IT im Maschinenbau/Einfuehrung von EDMS bei Black & Decker erforderte hohe Investitionen

Gesucht: OO-System mit Option zu automatischem Workflow

19.04.1996

Da die einzelnen Schritte bis zum Marktauftritt eines Produkts aus Wettbewerbs- und Kostengruenden haeufig parallel ablaufen muessen, kommt dem fruehzeitigen, bereichs-, abteilungs- und unternehmensuebergreifenden Austausch von Informationen wachsende Bedeutung zu. Herkoemmliche sequentielle Ablaeufe und die manuelle Datenerfassung werden diesen Anspruechen nicht mehr gerecht. Neue, schlanke Informationsstrukturen bauen auf Engineering Data Management-Systeme (EDMS), die das Management saemtlicher Informationen vom Entwurf bis zum Fertigungsprozess, dem Workflow, ermoeglichen. Am Beispiel der deutschen Niederlassung der amerikanischen Black & Decker Corporation (B & D) wird im folgenden der Einsatz von EDMS gezeigt.
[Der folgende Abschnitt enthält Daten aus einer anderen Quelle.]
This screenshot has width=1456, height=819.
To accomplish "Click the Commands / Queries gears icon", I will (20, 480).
Die Einfuehrung von Concurrent Engineering (CE), dem parallelen Ablauf von Arbeitsprozessen, ist in verschiedenen (Unternehmens- )Bereichen der Produktentwicklung bereits verwirklicht. Unterstuetzend nimmt B & D an dem EU-Forschungsvorhaben Practical Approach to Concurrent Engineering(PACE) teil.
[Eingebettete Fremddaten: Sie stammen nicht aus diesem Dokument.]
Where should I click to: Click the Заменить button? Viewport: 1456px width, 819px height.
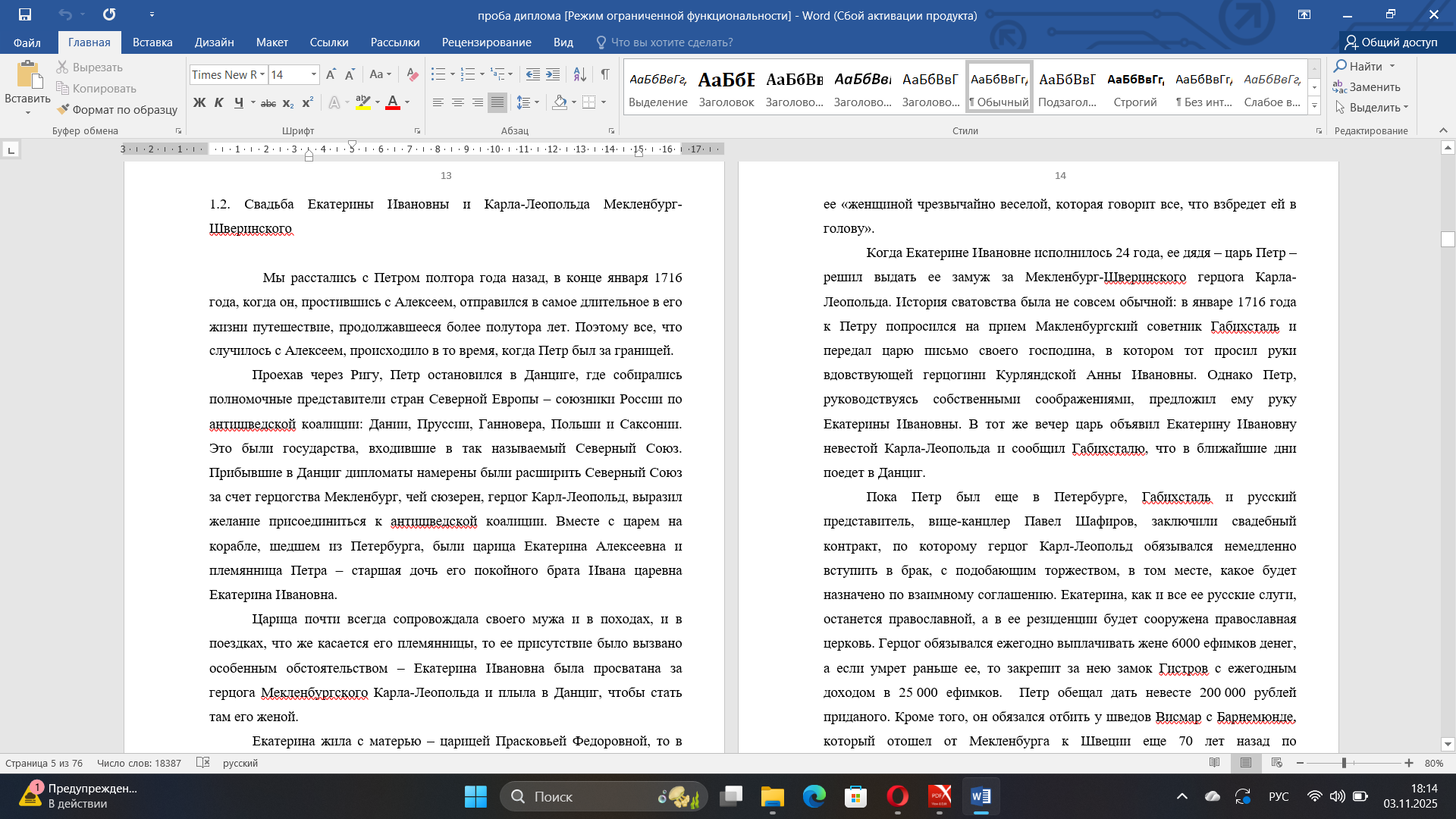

Fuer die Implementierung von CE-Methoden spielen die eingesetzten Technologien, insbesondere die CAD/CAM- und EDM-Loesungen, eine wesentliche Rolle. Im Rahmen des Re-Engineering von Entwicklungsprozessen und der Einfuehrung von CE hat die Unternehmensleitung vier Ziele definiert: - Reduzierung der Produktkosten,

- Verkuerzung der Entwicklungszeiten,

- Steigerung der Produktleistungsfaehigkeit sowie

- Eingrenzung der Entwicklungsausgaben. Fuer die Auswahl eines geeigneten EDMS wurden 20 der insgesamt etwa 50 auf dem Markt vorhandenen Systeme nach den Kriterien eines selbstentwickelten Anforderungskatalogs untersucht. Der Katalog umfasste 120 Punkte mit unterschiedlich bewerteten Funktionalitaeten, beispielsweise die Anbindung an das vorhandene CAD-System.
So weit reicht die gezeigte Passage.